Spokesperson: Naz Bozdemir, Lead Product Researcher, HackerOne
Financial institutions are facing a battle on two fronts: strict regulatory demands on one side, and increasingly sophisticated AI-powered attacks becoming more accessible to the masses on the other. Recent data from the Department for Science, Innovation and Technology (DSIT) and the Home Office reveals that 43% of UK businesses experienced cyber-breaches in the past year, with financial services among the most frequently targeted sectors.
The mounting regulatory pressure and requirements on operational resilience, third-party risk management, and vulnerability disclosure are reshaping how institutions approach cybersecurity. When breaches occur, financial institutions face eye-watering costs, with the average standing at $5.56m, while regulatory penalties are added to customer data remediation and operational downtime expenses. Each unmitigated vulnerability represents both a security gap and a potential compliance event.
Thankfully, many financial services industry organisations are moving beyond checkbox compliance toward proactive, adversarial testing of their core systems.

DATASET CONTENT:

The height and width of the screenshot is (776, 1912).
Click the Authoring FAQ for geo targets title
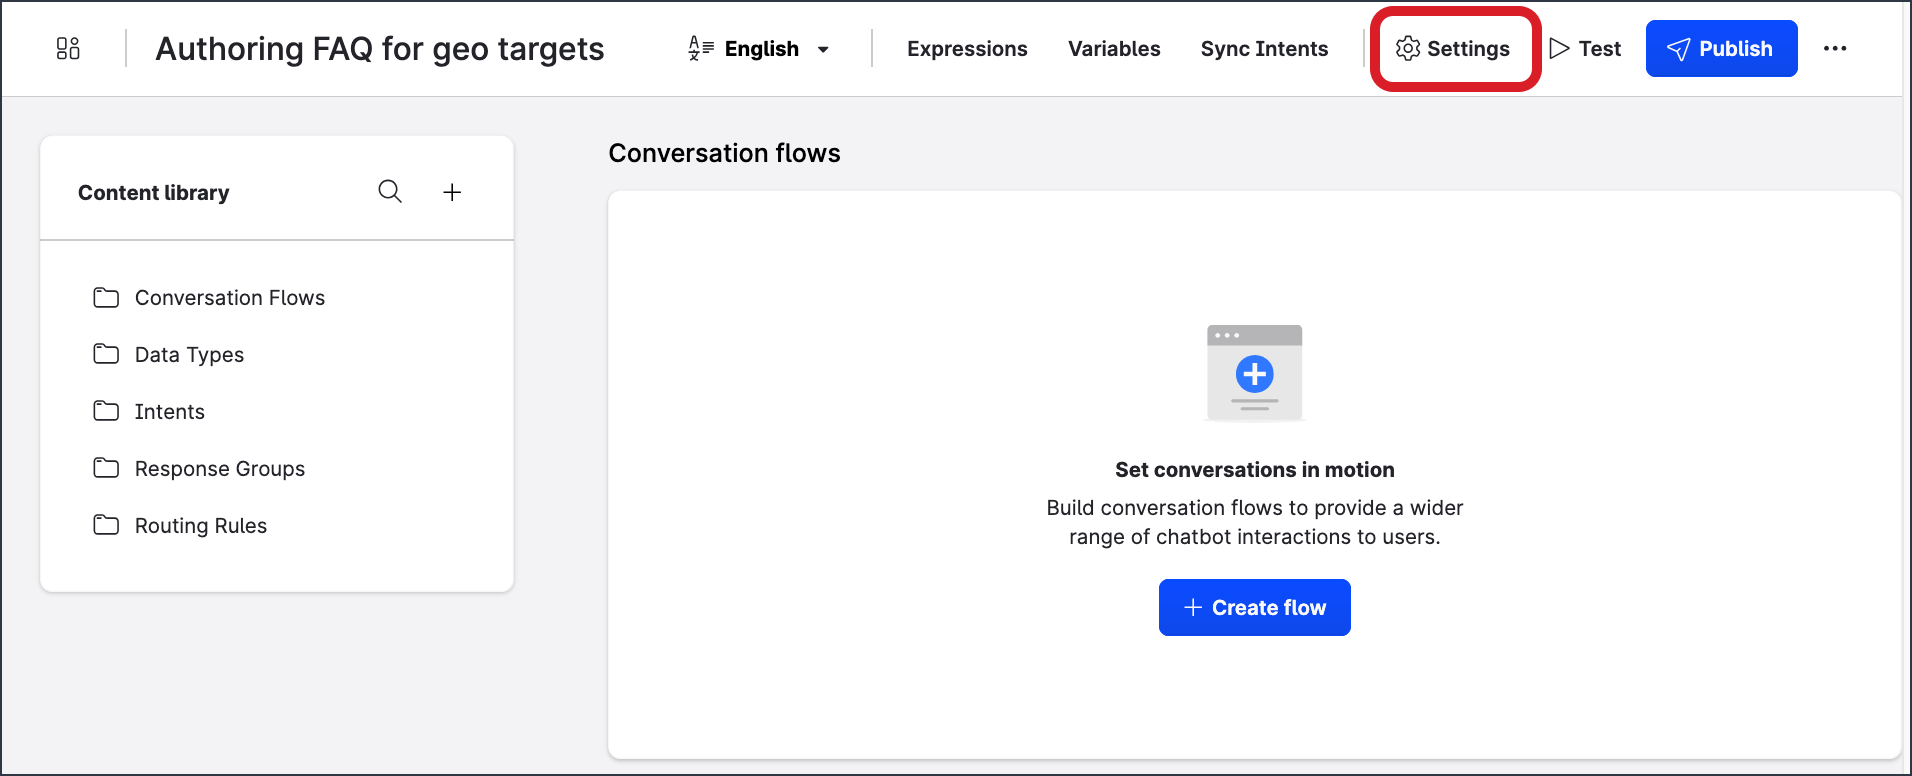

GOAL: Please state the percentage of UK businesses that, according to the financial cybersecurity text, experienced cyber-breaches in the past year.

COMPLETE RESPONSE: 43%